長月二十二日
かぐや姫 悲し私を そう呼んだ
甘い唇 交わす愛情
不思議なものですね。
一人で過ごす時間はあまりに長いというのに、二人で過ごす時間は、とても短く感じられてしまうのです。
それが寂しくて、この幸せはすぐに終わってしまうような気がして、瞳に涙が溜まってしまうのを、私は止められませんでした。

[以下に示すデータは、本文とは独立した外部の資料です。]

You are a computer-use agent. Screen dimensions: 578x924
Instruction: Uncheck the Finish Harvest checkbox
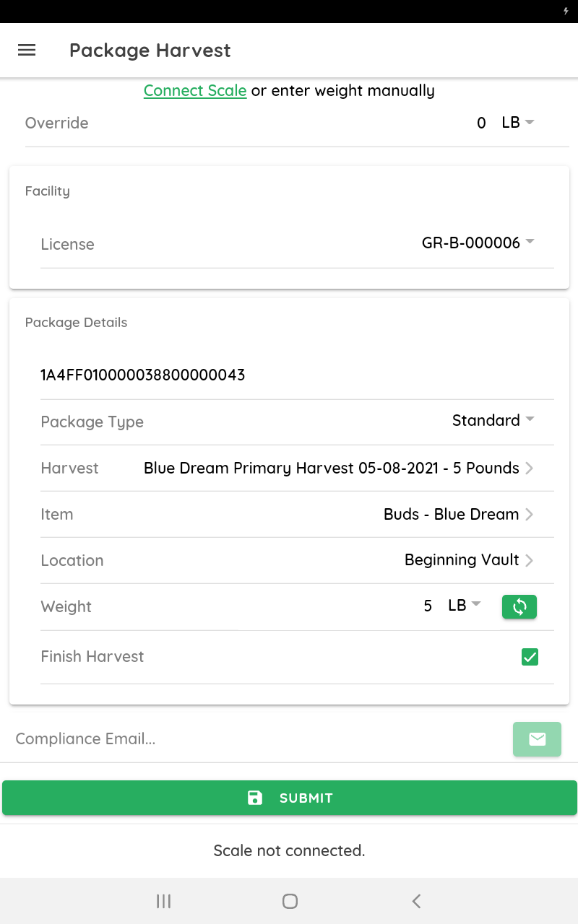click(x=530, y=657)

面倒な私のことを、それでも貴方は愛してくれるのですね。
「どうした。月の都に帰るとでも言うんじゃないだろうな」
「え、どういうことです?」
突然のお言葉に驚いて、訊ねた私に頭を撫でつつ仰いました。
「かぐや姫の話にあるように、美しい人だから、かぐや姫と同じように、月の都に帰ってしまうのではないかと、不安になったのだよ。貴族が来たって帝が来たって、守ってやる自信はあるけれど、帰らなければいけないと言われたら、止められはしないだろう」
こんなにもはっきりと褒められたなら、照れてしまってなりません。
月を見上げて悲しむのは、たしかにそれは、かぐや姫と思われるのかもしれませんね。
生憎、私を愛して下さるようなもの好きは、私のために命を捧げて下さるようなもの好きは、貴方くらいしかいないようですが。
いえ。生憎ではなく、喜ばしいこととも取れますね。
貴方だけが愛して下さるというのは、嬉しいことなのです。
「私は貴方のために生まれてきたのです。貴方の隣でしか、生きられないのです。ですから、冗談でもそのようなこと仰らないで?」
「そうだな。私も、自分で言っていて、本当になったら恐ろしく思えた。きっと帰りたいと言われたら、監禁してでも、逃がさないようにしてしまうだろう」
意地悪な顔をして、貴方は私の唇を啄みました。
柔らかくて、甘くて、また好きになっているのを感じました。